[Saved data entries]
· · ·

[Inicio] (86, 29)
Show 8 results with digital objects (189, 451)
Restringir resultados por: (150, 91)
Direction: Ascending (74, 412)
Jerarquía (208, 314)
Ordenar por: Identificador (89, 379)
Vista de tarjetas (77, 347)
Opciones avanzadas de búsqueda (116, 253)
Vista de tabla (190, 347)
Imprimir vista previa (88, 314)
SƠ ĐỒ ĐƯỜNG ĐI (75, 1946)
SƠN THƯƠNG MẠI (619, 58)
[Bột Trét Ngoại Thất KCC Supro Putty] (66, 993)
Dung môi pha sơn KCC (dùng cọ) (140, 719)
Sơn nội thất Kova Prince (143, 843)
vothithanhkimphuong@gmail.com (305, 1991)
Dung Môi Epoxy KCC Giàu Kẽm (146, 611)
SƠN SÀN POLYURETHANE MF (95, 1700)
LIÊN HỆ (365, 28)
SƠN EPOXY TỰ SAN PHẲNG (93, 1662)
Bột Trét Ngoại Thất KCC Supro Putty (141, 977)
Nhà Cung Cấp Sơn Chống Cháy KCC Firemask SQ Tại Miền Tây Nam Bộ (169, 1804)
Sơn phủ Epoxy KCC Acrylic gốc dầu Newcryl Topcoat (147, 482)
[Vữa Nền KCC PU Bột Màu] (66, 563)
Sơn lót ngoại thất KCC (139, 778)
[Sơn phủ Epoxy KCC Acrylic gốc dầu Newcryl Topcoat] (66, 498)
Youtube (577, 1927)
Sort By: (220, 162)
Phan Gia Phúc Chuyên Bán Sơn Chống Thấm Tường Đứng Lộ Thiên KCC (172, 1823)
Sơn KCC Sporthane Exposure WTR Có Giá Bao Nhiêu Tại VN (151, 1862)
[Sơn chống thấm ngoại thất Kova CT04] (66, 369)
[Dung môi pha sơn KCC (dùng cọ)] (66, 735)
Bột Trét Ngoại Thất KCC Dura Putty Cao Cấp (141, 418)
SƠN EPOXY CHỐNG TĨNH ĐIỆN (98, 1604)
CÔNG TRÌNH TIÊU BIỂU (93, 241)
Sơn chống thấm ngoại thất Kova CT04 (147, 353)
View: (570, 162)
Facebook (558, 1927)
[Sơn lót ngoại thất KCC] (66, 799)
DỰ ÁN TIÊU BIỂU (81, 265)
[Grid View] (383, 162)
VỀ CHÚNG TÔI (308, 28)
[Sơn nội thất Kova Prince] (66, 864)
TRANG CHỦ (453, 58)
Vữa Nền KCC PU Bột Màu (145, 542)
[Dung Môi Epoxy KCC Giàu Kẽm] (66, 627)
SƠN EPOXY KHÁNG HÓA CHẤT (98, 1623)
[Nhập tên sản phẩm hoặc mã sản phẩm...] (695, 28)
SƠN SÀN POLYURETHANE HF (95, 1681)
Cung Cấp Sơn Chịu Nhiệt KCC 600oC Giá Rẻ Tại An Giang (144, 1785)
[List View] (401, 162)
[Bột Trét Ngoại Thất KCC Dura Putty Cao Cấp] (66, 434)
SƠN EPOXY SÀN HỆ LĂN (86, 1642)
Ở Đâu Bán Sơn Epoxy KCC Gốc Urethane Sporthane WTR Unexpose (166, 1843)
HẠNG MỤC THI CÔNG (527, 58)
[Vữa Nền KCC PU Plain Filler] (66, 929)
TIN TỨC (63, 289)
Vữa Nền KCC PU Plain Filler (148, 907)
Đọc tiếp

· · ·

> [What the task asks]:
Out of the records, collect only those lines that contain the string "POLYURETHANE".

> [Output below]:
SƠN SÀN POLYURETHANE MF (95, 1700)
SƠN SÀN POLYURETHANE HF (95, 1681)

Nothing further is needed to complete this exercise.